エネルギー革命で石炭は石油によって追放された。私は炭鉱の後始末をやらなければならなくなった。ブリヂストンを退社し、祖父の炭鉱の閉山の後始末に従事した。そして石油問題に関心を持ち、政治家になってからエネルギー問題をライフワークにして取り組んだ。初当選したら、私が当時支持していた中曽根康弘先生が田中内閣で通産大臣になった。当時日本は、中東からの石油に八割依存していた。中曽根先生は、一年生代議士だった私を呼んで、『サウジアラビア・アラブ首長国連邦・イラン・クウェートと政治的パイプを通せ』と指令された。そして日本アラブ友好議員連盟をつくった。木部佳昭氏が幹事長になり、私が事務局長になった。安倍晋太郎・竹下登両氏も参加した。木部氏を団長にしてアラブに行った。アラブには議会らしい議会が無いから友好議員連盟をつくること自体無理だった。アラビア語も通じない。相手は眼だけが出た服装なのでやりにくかった。親しくなるように努力した。アラブは禁酒禁煙。リヤドに滞在した。日本大使公邸は治外法権なので酒が呑めた。一九七三年六月七日、石油産油国連盟は七〇%の石油値上げを決めたというニュースが流れた。原油は戦略商品として操られた。第四次中東戦争が始まった。イスラエルが勝利した。アラブ側はイスラエルの味方する国には石油を売らないと決めた。

私は通産政務次官になりたいと手を挙げた。中曽根氏の裁定で野田毅氏が通産政務次官になり、私は防衛政務次官になった。私は猛烈にごねたが、中曽根氏から『外交安保が分からない総理は駄目。防衛政務次官になれ』と言われた。
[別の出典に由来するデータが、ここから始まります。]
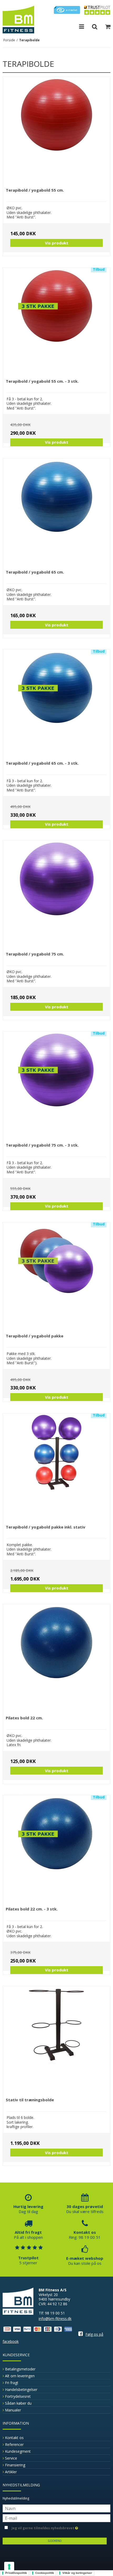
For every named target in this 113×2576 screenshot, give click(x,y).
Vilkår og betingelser (77, 2573)
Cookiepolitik (44, 2573)
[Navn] (56, 2508)
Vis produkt (56, 243)
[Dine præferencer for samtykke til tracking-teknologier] (9, 2567)
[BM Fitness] (18, 19)
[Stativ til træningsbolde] (56, 2039)
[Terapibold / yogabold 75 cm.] (56, 894)
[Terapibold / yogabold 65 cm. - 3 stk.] (56, 703)
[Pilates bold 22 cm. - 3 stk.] (56, 1849)
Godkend (55, 2541)
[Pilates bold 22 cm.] (56, 1657)
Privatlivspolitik (16, 2573)
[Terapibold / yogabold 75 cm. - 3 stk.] (56, 1085)
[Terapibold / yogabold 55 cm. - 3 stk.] (56, 321)
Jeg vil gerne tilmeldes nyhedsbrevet (43, 2527)
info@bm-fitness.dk (55, 2318)
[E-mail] (56, 2517)
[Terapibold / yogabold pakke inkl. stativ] (56, 1467)
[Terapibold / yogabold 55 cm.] (56, 130)
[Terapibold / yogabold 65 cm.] (56, 512)
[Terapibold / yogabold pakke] (56, 1276)
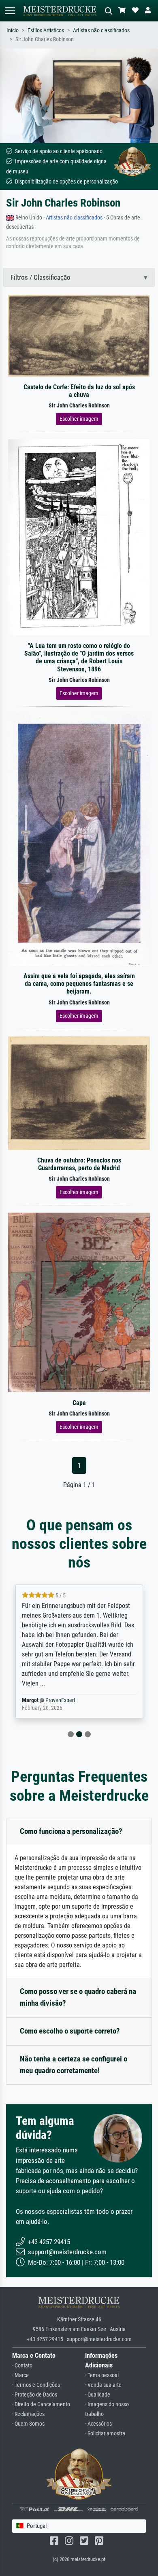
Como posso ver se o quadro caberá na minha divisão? (78, 1997)
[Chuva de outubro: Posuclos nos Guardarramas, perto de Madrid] (79, 1093)
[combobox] (79, 2526)
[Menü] (10, 10)
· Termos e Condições (36, 2385)
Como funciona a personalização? (71, 1831)
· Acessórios (98, 2423)
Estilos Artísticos (46, 30)
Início (12, 30)
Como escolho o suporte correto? (70, 2031)
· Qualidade (97, 2394)
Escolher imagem (79, 419)
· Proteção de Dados (34, 2394)
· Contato (22, 2365)
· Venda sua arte (103, 2385)
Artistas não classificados (101, 30)
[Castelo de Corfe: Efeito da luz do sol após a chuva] (79, 335)
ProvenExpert (60, 1700)
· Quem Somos (28, 2423)
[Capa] (79, 1302)
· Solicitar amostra (105, 2433)
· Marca (20, 2375)
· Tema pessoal (102, 2375)
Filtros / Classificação (40, 277)
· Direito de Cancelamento (41, 2404)
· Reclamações (28, 2414)
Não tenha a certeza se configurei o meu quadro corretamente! (73, 2064)
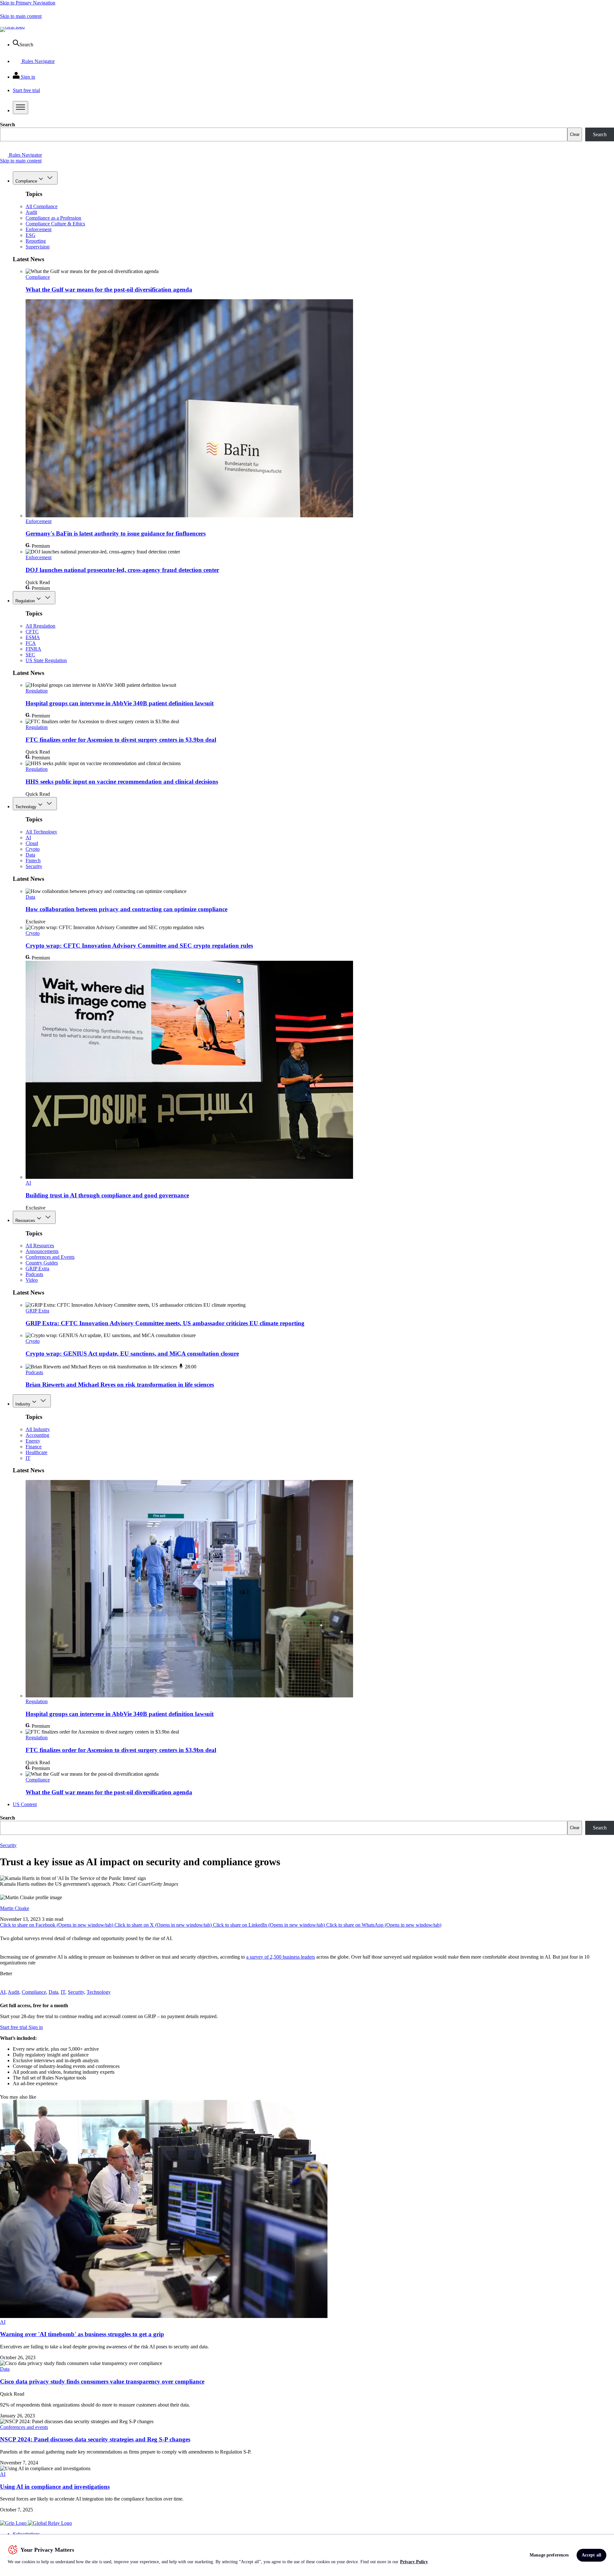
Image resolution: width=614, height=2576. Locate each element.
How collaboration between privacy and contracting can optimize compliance (126, 909)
泣く泣く防衛政務次官になったが、やっているうちに面白くなった。各地の自衛隊基地で大将の礼遇をされていい気持ちになった。大村襄治先生が大臣だった。大村先生は胃潰瘍で手術されたので、私が代理で国会答弁をした。訓練になった。中曽根内閣で官房副長官になった。私の主たる経歴は党務。党の主要役職は殆どやった。勲章授与で党務は評価されない。官尊民卑。

今、第二の冷戦構造なっている。中国は海洋郷国を唱えている。南沙・西沙の第一列島線を越えて第二列島線まで出て来ている。グァム・フィリッピンに抜ける線まで中国海軍が進出。その途中に尖閣がある。尖閣問題は海保でやるべきであり、自衛隊を出すべきではない。中国も軍は出ていない。軍事衝突は戦争になる。侵略は断固として阻止する。中国には二万社の日本企業があり、十三万人の日本人がいる。これを守ることを考えるべし。内政は大混乱に陥っている。安定のために英知を働かせるべし。外交と安保は一体である」。